The main reasons why we chose it over other alternatives are:
- It is SaaS, as no infrastructure needs to be directly managed.
- It is free, as we only need to pay for the EC2 machines used to process workloads.
- It complies with several certifications from ISO and CSA. Many of these certifications are focused on granting that the entity follows best practices regarding secure cloud-based environments and information security.
- Job logs can be monitored using CloudWatch.
- Jobs are highly resilent, meaning that they rarely go irresponsive. This feature is very important when jobs take several days to finish.
- It supports EC2 spot instances, which considerably decreases EC2 costs.

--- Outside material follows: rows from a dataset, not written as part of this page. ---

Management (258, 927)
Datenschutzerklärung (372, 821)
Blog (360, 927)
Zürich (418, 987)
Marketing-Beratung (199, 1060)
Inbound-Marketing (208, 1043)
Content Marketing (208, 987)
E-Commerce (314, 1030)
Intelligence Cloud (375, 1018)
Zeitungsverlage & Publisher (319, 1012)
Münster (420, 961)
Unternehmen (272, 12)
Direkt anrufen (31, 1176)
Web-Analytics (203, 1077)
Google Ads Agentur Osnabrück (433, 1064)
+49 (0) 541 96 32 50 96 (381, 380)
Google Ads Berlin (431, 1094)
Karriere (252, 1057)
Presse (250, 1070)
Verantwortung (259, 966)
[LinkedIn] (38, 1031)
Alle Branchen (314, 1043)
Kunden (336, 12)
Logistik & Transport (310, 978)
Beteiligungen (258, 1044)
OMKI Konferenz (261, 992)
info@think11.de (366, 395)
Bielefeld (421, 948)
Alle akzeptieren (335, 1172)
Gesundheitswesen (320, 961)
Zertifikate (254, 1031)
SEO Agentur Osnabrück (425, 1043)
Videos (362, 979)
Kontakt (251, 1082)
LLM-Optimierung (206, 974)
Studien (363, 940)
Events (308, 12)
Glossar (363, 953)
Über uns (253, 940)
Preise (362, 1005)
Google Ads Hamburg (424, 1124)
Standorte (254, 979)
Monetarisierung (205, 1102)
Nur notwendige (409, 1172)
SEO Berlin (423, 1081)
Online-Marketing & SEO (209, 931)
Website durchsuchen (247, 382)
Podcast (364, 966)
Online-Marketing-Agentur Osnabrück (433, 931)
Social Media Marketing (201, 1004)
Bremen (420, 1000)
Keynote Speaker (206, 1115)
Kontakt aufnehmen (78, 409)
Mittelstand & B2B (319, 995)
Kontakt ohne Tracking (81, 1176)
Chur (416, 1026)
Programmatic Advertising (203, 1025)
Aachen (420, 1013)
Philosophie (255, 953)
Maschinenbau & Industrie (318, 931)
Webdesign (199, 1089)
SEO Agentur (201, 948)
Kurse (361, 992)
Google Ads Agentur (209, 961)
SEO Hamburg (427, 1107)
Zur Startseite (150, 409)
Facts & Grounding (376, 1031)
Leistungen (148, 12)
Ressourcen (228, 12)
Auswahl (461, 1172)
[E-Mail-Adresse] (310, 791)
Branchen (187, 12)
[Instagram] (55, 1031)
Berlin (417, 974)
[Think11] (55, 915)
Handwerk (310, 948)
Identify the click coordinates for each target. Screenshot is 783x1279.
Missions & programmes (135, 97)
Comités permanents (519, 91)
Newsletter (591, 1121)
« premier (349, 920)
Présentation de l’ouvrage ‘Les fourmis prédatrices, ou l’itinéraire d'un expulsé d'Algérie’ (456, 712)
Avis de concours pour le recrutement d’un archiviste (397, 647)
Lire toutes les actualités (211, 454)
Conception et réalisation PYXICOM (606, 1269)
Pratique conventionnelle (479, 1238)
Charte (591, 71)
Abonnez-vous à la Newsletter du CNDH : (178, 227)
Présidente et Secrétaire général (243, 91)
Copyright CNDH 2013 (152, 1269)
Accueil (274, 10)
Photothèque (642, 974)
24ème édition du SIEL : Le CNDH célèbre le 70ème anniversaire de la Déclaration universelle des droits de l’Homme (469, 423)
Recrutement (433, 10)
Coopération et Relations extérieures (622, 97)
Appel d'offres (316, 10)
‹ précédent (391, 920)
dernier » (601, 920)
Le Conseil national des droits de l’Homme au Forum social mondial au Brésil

- All its settings can be written as code using Terraform.
- We can use Nix for easily queueing jobs.
- It supports priority-based queues, allowing to prioritize jobs by assigning them to one queue or another.
- It supports job automatic retries.
- It integrates with IAM, allowing to keep a least privilege approach regarding authentication and authorization.
- EC2 workers running jobs can be monitored using CloudWatch.
Gitlab CI: We used it before implementing Batch. We migrated because Gitlab CI is not meant to run scheduled jobs that take many hours, often resulting in jobs becoming irresponsive before they could finish, mainly due to disconnections between the worker running the job and the Gitlab CI Bastion.
We use Batch for:
- Running Observes ETLs.
- Running Skims scans.
- Running Skims OWASP Benchmark.
- Running ASM Users to Entity reports.
- You can access the Batch console after authenticating on AWS.
- Any changes to Batch infrastructure must be done via Merge Requests.
- You can queue new jobs to Batch by using the compute-on-aws module.
- If a scheduled job takes longer than six hours, it generally should run in Batch, otherwise it can use the Gitlab CI.
- To learn how to test and apply infrastructure via Terraform, visit the Terraform Guidelines.